Note that, in electronics, there is/was something called “design rules” which is something more-than-type. In web-site design, one uses “input validation” which is like type-checking but on a very per-project basis. It would be nice to be able to bolt design-rule checkers together using a palette of existing components. Again, it seems that one should want a palette of components to help build up design rule checkers and completely different palette of components to build up actions. I would expect to use different “syntaxes” for each concern and would expect to use IDE layers to deal with each kind of issue separately then let the IDE automagically stitch them together. This is just another way of saying “I would like to use a different language (SCN in my words) to deal with each kind of issue”. Would I use text-based SCNs exclusively? No. But, for text-based SCNs, I would use Ohm-JS and for diagrammatic SCNs I would start by using draw.io. Both kinds of syntaxes are “easy” now, so there is no reason not to build project-specific SCNs. We have been indoctrinated to believe that “one language to rule them all” GPLs is the way to go. I don’t agree.

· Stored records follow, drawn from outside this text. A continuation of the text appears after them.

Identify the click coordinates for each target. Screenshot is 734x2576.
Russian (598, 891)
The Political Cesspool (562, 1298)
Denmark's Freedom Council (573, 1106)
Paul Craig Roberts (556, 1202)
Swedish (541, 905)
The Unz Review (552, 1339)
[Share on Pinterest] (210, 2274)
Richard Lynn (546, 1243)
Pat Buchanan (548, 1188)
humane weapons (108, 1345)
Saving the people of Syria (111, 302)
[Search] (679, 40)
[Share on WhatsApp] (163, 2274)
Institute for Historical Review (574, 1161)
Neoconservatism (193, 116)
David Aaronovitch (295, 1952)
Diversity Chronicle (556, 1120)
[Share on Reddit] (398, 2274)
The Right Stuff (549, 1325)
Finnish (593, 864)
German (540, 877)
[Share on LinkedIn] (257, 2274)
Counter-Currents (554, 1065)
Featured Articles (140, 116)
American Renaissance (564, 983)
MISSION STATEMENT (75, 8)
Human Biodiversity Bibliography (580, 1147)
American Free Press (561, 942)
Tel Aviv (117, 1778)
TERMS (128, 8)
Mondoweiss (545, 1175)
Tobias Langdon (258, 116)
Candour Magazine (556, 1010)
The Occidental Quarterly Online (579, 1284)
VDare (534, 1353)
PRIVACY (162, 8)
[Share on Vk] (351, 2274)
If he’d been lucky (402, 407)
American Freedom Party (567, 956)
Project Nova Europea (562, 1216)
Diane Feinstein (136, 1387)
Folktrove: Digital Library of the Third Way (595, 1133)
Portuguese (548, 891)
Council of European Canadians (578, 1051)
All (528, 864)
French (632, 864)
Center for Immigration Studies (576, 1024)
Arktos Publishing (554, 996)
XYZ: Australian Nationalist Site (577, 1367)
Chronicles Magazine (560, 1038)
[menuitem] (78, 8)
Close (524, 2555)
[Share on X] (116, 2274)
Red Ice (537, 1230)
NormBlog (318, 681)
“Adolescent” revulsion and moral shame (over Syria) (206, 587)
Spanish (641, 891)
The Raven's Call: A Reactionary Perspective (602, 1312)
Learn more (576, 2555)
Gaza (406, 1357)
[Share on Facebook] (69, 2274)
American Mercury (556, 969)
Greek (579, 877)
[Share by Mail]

📝 The Tao of Physics: An Exploration of the Parallels bet… via Walker Griggs
Has anyone read the Tao of Physics? How did you find it? I'm picked it up last week before a long train ride -- really not sure what to make of it yet
🛸 github.com/benrayfield/wikibinator203 via Ivan Reese
Found some cool FoC-as-outsider-art — github.com/benrayfield/wikibinator203
The README goes hard and doesn't quit. Pullquote:
LICENSE SUMMARY: Its basically, do whatever you want but nobody owns the lambdas, and that in the evilbit=true namespace all possible bits are allowed, including evil bits (even if its virus, ransomware, etc), as its an antivirus quarantine, and in the evilbit=false namespace it works like the normal internet
And don't miss the website, but also CW there's lots of intense moving colors.
🫂 Philosophy in a time of Software via Ivan Reese
Also, digging through some internet backwaters for references, I found this old mailing list — Philosophy in a time of Software
Made me wonder if anyone who used to hang out there is now here.